Pengertian Kesetaraan
Gender
Tujuan memahami gender adalah untuk memutuskan
ketimpangan gender dalam rangka meningkatkan kesetaraan dan keadilan gender.
Kesetaraan gender adalah kesamaan kondisi bagi laki-laki dan perempuan untuk
memperoleh kesempatan dan hak-haknya sebagai manusia agar berperan dan
berpartisipasi dalam kegiatan politik,social budaya, pertahanan dan keamanan
nasional dan kesamaan dalam menikmati hasil pembangunan tersebut.
Terwujudnya
kesetaran dan keadilan gender ditandai dengan tidak adanya diskriminasi antara
perempuan dan laki-laki, dan dengan demikian mereka memiliki akses, kesempatan
berpartisipasi, dan kontrol atas pembangunan serta memperoleh manfaat yang
setara dan adil dari pembangunan. Memiliki akses dan partisipasi berarti
memiliki peluang atau kesempatan untuk menggunakan sumber daya dan memiliki
wewenang untuk mengambil keputusan terhadap cara penggunaan dan hasil sumber
daya tersebut. Memiliki kontrol berarti memiliki kewenangan penuh untuk
mengambil keputusan atas penggunaan dan hasil sumber daya.
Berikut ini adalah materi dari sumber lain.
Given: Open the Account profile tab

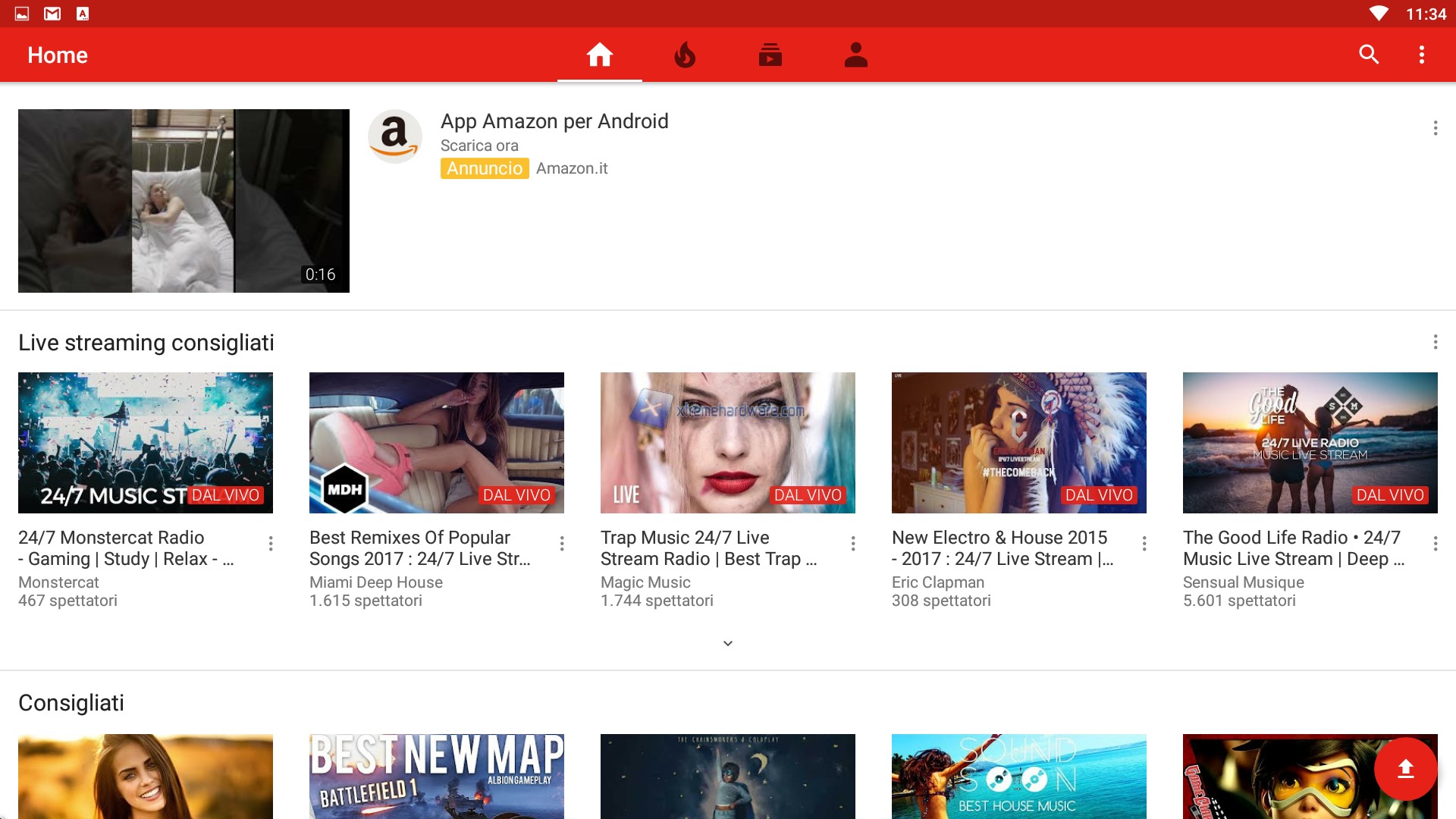Looking at the screenshot, I should 855,55.
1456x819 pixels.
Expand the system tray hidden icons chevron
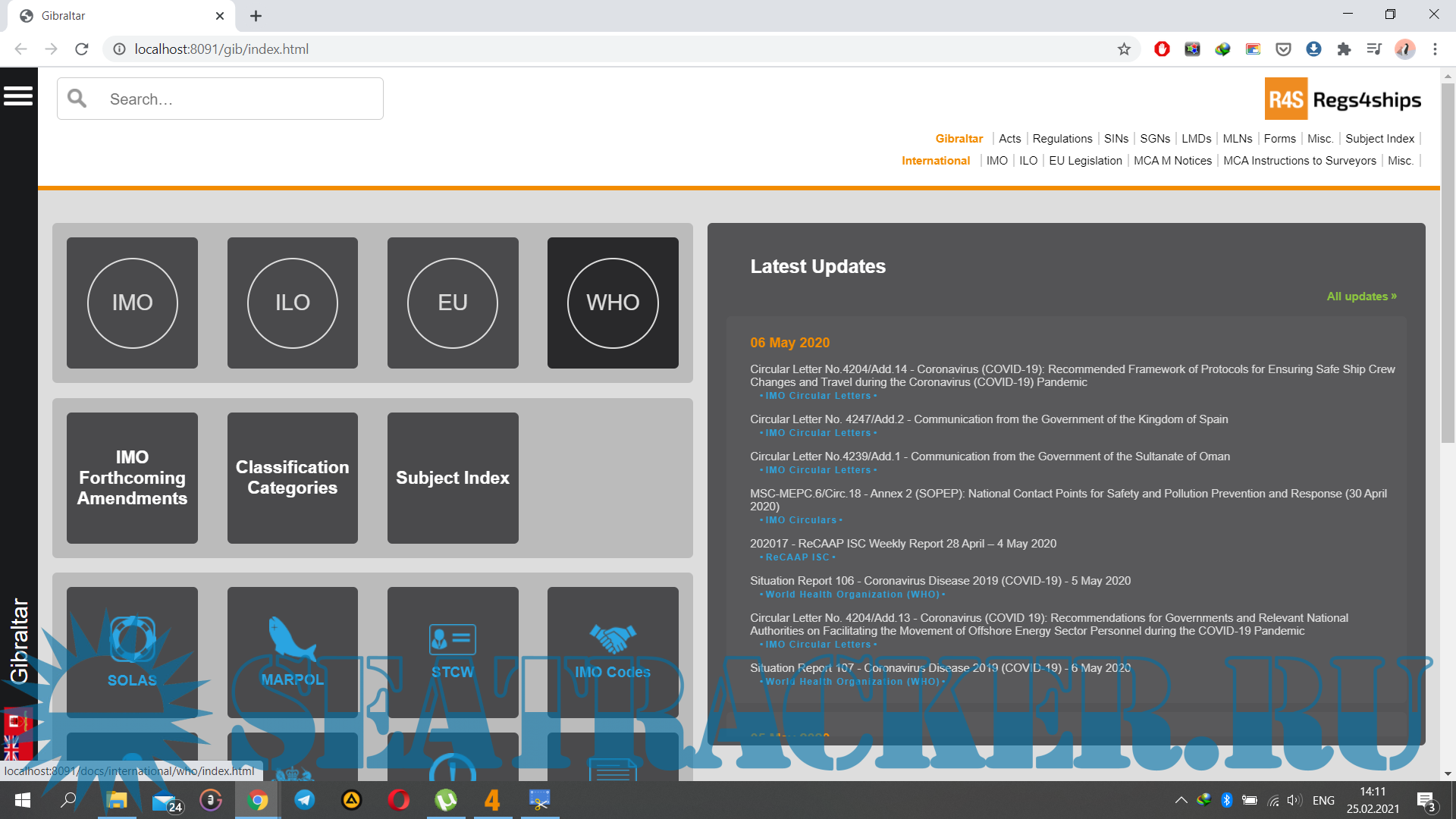point(1181,800)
Kesadaran akan kesetaraan gender telah menjadi
wacana public yang terbuka, sehingga hamper tidak ada sudut kehidupan manapun
yang tidak tersentuh wacana ini. Gender telah menjadi prespektif baru yang
sedang diperjuangkan untuk menjadi control bagi kehidupan social, sejauh mana
prinsip keadilan, penghargaan martabat manusia dan perlakuan yang sama di
hadapan apapun antar sesame manusia termasuk laki-laki dan perempuan.
Nmaun demikian kesetaraan sepertinya samar-samar dilaksanakan dalam
kehidupan sehari-hari.Alasannya karena prinsip-prinsip kesetaraan dijabarkan
dalam konteks sosio-historis tertentu, dan adanya bias gender (kelaki-lakian)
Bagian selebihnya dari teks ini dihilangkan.